Le projet de cession des activités d'accès à Internet et de téléphonie fixe de Tele2 France à l'opérateur SFR est-il soluble dans le droit communautaire ? Pas si sûr. Après avoir prolongé de deux semaines ses premières investigations sur le sujet, la Commission européenne vient de notifier à l'opérateur suédois Tele2 l'ouverture d'une enquête dite de “ phase 2 ”, qui pourrait durer jusqu'à deux mois.
Il s'agit pour Bruxelles de déterminer si le dossier est, ou non, de nature à faire “ obstacle au marché unique ” selon la terminologie bruxelloise. C'est-à-dire s'il respecte les règles de saine concurrence entre les acteurs. Cette transaction, conclue en octobre 2006, pour un montant de 354 millions d'euros, pourrait achopper sur des questions de parts de marché de la télévision payante, indique Associated Press.

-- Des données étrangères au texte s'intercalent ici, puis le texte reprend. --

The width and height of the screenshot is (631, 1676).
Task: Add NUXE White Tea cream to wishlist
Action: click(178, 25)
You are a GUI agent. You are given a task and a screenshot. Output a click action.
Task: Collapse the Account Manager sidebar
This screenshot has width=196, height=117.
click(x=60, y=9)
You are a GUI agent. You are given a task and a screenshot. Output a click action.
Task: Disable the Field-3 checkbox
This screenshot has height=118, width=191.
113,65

“ Au cours des prochains jours, Tele2 et SFR analyseront la situation créée par la décision de la Commission européenne, dans le but de parvenir rapidement à une position commune sur la transaction envisagée ”, indique Tele2 dans un communiqué. Avec près de trois millions d'abonnés au téléphone fixe et trois cent cinquante mille clients revendiqués pour l'offre d'accès à Internet en haut-débit, Tele2 apporterait à SFR une base de données de clients plutôt alléchante au numéro deux de la téléphonie mobile en France.

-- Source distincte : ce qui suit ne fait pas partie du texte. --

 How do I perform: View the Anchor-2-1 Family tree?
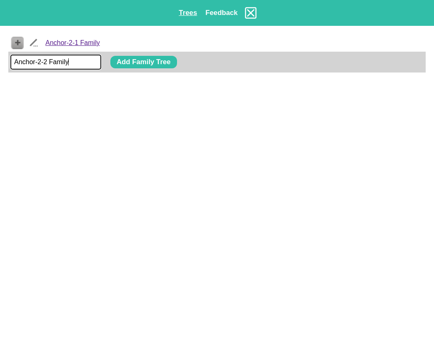pos(72,43)
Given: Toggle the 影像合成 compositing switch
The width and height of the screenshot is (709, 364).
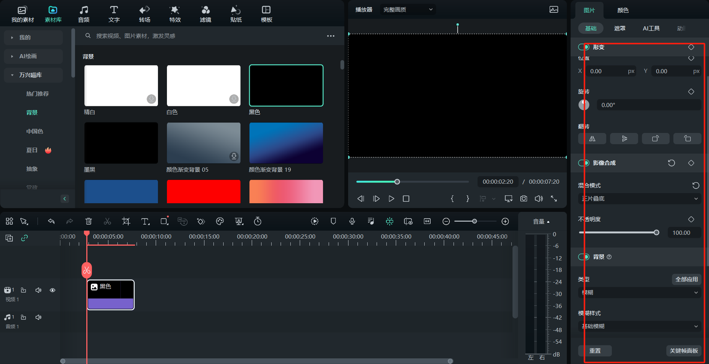Looking at the screenshot, I should [x=583, y=163].
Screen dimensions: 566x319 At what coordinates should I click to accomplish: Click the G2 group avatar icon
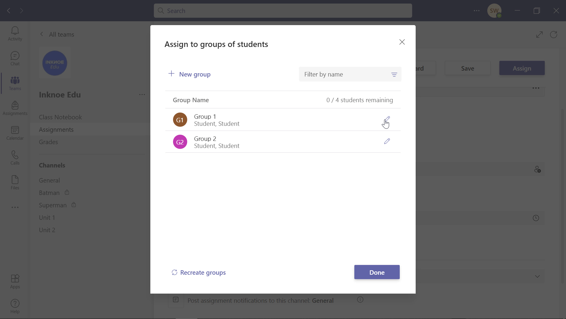pyautogui.click(x=180, y=142)
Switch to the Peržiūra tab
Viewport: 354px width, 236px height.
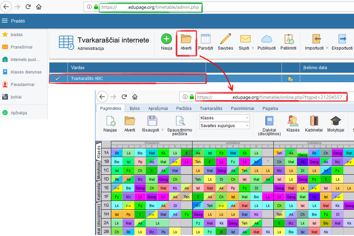point(184,109)
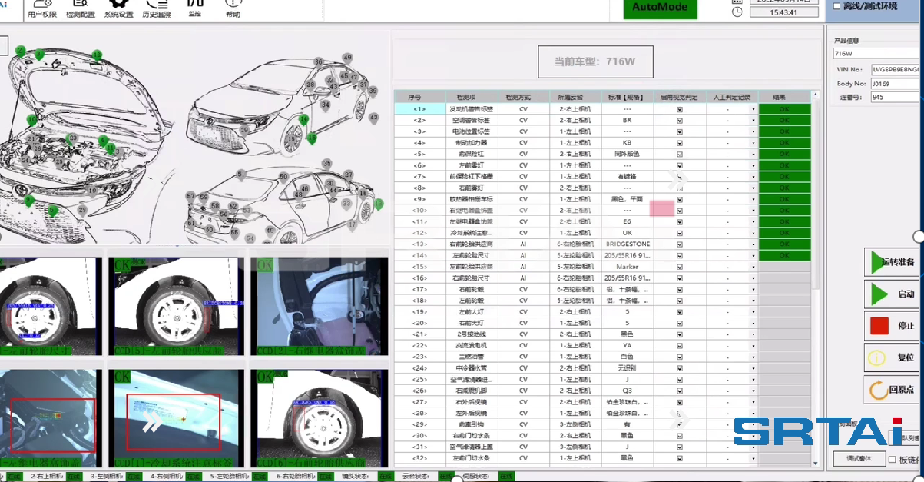Toggle visual judgment checkbox for row <16>
This screenshot has width=924, height=482.
(x=680, y=278)
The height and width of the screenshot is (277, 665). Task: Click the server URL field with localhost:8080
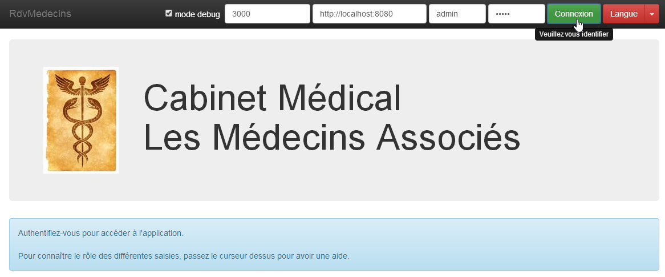(x=369, y=14)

SFR se montre confiant dans la suite des événements et indique que “ la décision de la Commission européenne d'ouvrir une “phase 2” ne remet pas en cause ” le lancement d'une offre en matière d'ADSL, qui sera dévoilée le 27 mars prochain au cours d'une conférence de presse. “ Le projet d'acquisition des activités françaises de téléphonie fixe et Internet haut-débit de Tele2 est pour SFR un catalyseur qui permettra d'aller plus vite dans ses nouveaux développements (...) Il n'est en aucune façon une condition nécessaire à ces nouveaux développements, en particulier, au niveau technique, Tele2 ne disposant pas de sa propre infrastructure de réseau ”, souligne l'opérateur dans un communiqué.